# LISTED RECORDS
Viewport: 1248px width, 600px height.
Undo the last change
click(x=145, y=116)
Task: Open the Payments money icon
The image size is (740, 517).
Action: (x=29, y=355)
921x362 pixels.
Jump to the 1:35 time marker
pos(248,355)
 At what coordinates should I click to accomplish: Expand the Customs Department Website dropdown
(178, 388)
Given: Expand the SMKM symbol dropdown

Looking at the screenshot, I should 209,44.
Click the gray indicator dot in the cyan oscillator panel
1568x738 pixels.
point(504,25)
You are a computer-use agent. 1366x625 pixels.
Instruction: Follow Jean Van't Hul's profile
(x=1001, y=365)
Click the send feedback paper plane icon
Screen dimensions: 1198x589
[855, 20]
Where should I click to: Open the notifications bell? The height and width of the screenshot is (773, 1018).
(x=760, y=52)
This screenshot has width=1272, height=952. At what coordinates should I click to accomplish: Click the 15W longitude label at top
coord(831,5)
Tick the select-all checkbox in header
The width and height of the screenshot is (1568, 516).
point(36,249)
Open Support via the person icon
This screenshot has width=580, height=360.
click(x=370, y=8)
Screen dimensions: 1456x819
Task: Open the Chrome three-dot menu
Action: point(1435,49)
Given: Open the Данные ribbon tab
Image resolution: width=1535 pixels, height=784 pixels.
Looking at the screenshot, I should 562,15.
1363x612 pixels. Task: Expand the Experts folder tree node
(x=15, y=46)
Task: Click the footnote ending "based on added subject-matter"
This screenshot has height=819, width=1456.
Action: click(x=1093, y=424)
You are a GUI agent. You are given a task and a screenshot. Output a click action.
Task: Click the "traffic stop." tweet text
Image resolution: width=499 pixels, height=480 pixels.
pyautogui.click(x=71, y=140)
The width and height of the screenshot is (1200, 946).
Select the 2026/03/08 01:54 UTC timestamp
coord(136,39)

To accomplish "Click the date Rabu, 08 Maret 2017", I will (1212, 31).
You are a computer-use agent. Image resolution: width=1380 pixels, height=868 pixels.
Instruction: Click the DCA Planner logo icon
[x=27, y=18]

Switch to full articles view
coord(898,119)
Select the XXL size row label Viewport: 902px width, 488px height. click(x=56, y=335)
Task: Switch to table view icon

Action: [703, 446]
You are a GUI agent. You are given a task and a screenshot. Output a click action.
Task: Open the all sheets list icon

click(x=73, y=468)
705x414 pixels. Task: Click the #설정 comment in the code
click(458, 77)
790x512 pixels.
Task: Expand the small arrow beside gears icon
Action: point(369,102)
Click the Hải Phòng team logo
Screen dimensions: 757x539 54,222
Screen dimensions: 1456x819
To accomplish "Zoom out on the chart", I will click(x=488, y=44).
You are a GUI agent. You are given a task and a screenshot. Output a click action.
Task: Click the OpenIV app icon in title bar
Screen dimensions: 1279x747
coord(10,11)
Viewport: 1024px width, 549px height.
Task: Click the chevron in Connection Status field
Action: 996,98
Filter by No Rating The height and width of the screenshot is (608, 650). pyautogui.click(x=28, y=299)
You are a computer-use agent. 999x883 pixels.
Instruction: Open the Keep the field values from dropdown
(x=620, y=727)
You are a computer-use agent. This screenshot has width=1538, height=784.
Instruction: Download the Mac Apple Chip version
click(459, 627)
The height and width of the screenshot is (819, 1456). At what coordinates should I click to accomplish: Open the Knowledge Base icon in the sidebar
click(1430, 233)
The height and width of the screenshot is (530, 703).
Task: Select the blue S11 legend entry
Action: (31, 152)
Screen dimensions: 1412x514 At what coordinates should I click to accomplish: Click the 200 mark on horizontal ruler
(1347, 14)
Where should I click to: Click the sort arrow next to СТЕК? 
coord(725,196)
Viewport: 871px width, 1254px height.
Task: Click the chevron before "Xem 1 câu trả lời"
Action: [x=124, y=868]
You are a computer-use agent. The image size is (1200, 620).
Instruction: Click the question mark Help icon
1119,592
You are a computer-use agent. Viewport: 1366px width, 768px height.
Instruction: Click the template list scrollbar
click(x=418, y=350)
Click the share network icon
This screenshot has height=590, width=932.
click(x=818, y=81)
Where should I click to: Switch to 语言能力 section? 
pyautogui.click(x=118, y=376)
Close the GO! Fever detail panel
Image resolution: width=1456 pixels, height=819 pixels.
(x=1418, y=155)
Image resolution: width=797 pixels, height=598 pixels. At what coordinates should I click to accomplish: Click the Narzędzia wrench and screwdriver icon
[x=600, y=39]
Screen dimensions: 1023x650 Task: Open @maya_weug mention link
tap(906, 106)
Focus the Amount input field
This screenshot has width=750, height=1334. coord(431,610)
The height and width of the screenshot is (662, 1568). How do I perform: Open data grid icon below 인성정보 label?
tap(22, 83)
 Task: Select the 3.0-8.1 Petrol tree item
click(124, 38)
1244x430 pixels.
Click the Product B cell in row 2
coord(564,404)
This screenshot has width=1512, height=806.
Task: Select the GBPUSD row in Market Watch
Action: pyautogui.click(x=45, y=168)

# EXERCISE INSTRUCTIONS
Copy the rows word for word, starting at the very first line and ending with the line that holds "point(504,25)", both ends included.

# ANSWER BELOW
Viewport: 1248px width, 600px height.
Undo the last change
click(x=145, y=116)
Task: Open the Payments money icon
The image size is (740, 517).
Action: (x=29, y=355)
921x362 pixels.
Jump to the 1:35 time marker
pos(248,355)
 At what coordinates should I click to accomplish: Expand the Customs Department Website dropdown
(178, 388)
Given: Expand the SMKM symbol dropdown

Looking at the screenshot, I should 209,44.
Click the gray indicator dot in the cyan oscillator panel
1568x738 pixels.
point(504,25)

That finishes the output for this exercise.